Sean Mathai
Room B69
Phone: 8344 8162
E-mail: s.mathai@pgrad.unimelb.edu.au
The main area of reasearch that I am undertaking is to do with a novel mode of cancer therapy. Photodynamic therapy (PDT) is offering great promise as an alternative in the treatment of cancer that is more efficient and effective than currently available therapies. PDT involves the use of a dye (photosensitiser) that is injected into the body. The dyes used are normally potential specific on uptake so will accumulate in the cancerous cells rather than the normal cells due to a higher membrane potential observed around cancerous cells. The dose of the dye can be changed so as to only “mark” the cancerous cells. Light irraditation on the body, normally with the use of a laser (which adds to the selectivity of this therapy) enables the dye to convert this light energy into a form that oxygen is able to use. Oxygen, which is readily found within the body, is able to use this energy to excite itself. It is thought that it is this excited oxygen that is responsible for carrying out the observed cytotoxic effect. Once the dye has carried out its role on the cancerous cells, it is important that the dye can be washed out of the body system so that it is unable to aid in further cell killing of the healthy cells.
Obviously, excited oxygen is crucial in this therapy, so one of the areas that I am investigating is determining the optimal environments in which oxygen can use the dyes’ energy most efficiently. The most direct method of doing this is to measure the luminesence that is given off by excited (or singlet) oxygen when it relaxes. This luminescence has been found to have a maximum intensity at 1272nm in solution. Therefore, to measure this radiation, we use a liquid nitrogen cooled infrared germanium detector. This set-up has enabled the collection of the phosphorescence signal from singlet oxygen. Quenching of the phosphorescent signal occurs in aqueous media via absorption of the infrared radiation by the O-H vibrational bonds in water. With the use of a highly sensitive Ge detector however, it is hoped that spectra within aqueous media can be obtained.
One of the factors that is limiting the introduction of PDT as a more prominent alternative is the minimal penetration of light through the skin. It is known that light of a longer wavelength, that is of a lower energy, is able to penetrate the skin the deepest. However, the light still needs to be of a sufficient energy to allow satisfactory excitation of the dye so that there is enough energy to be transfered to the oxygen. One way around this problem is to use two photon excitation. Two photons of longer wavelength light can be absorbed “instantaneously” by a sensitiser to be almost as if there was a single photon absorbed at half the wavelength, that is to say, two photons of 800nm light can be used to be absorbed by the 400nm band of the sensitiser. Two photon excitation results from a sufficiently high photon intensity (achievable with focussing a laser beam) making it possible for a third-order nonlinear process to occur- two photon excitation. Once the sensitiser is excited, the subsequent processes are thought to be the same as would occur had the sensitiser been excited with one photon.

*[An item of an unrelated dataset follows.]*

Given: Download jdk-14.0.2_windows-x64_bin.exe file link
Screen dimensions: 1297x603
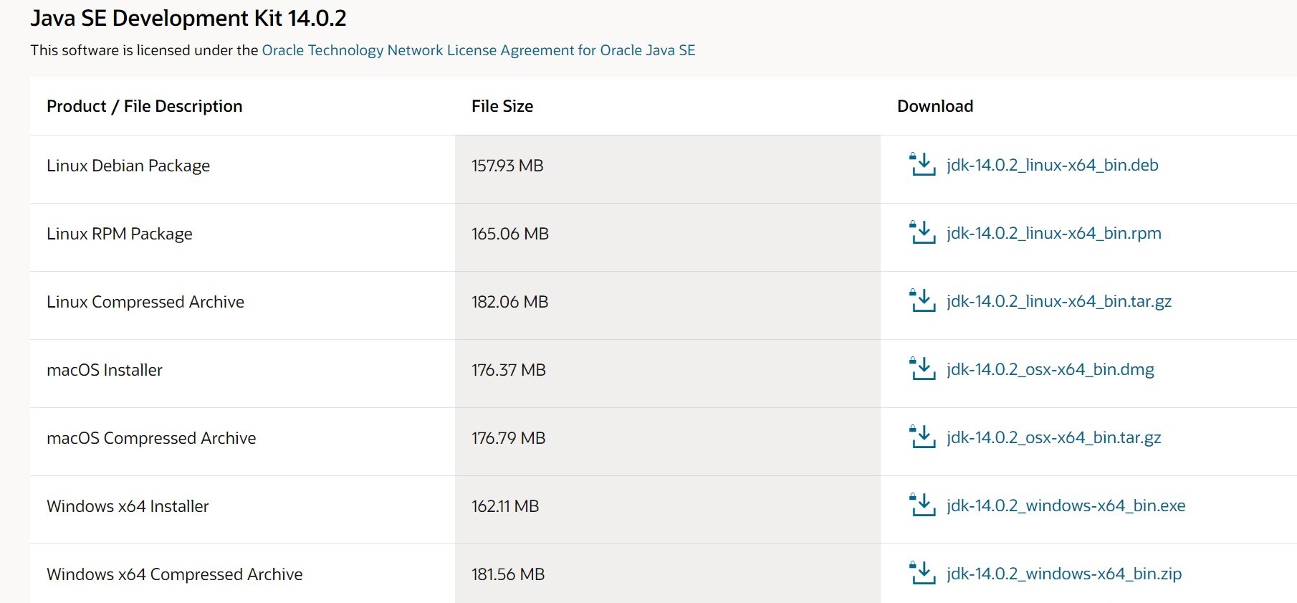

To investigate how the environment effects the two photon absorption ability of certain sensitisers, we will use the Z-scan experiment. This experiment involves monitoring the change in the transmission through a sample of the sensitiser as the sample moves through a focused laser beam. Being sure that all the radiation is being collected at the detector, the resulting transmission vs distance of sample from the focal point relationship is able to yield the two photon cross section (ability to absorb two photons) of the sensitiser. The results from these experiments will then aid in the imaging of cells by two photon microscopy. Time resolved two photon fluorescence microscopy can be used to investigate the different environments within the cell to which the sensitisers accumalate, which will aid in the understanding of where the singlet oxygen is produced in PDT and possible ways in which the therapy could be improved by targetting sections of the cell where optimal singlet oxygen production may be achieved.
Figure 1. Set-up of the Z-scan experiment showing a detector monitoring the change in transmission as a sample on a micrometer stage moves through a focussed beam of a laser beam from a Ti:Sapph laser.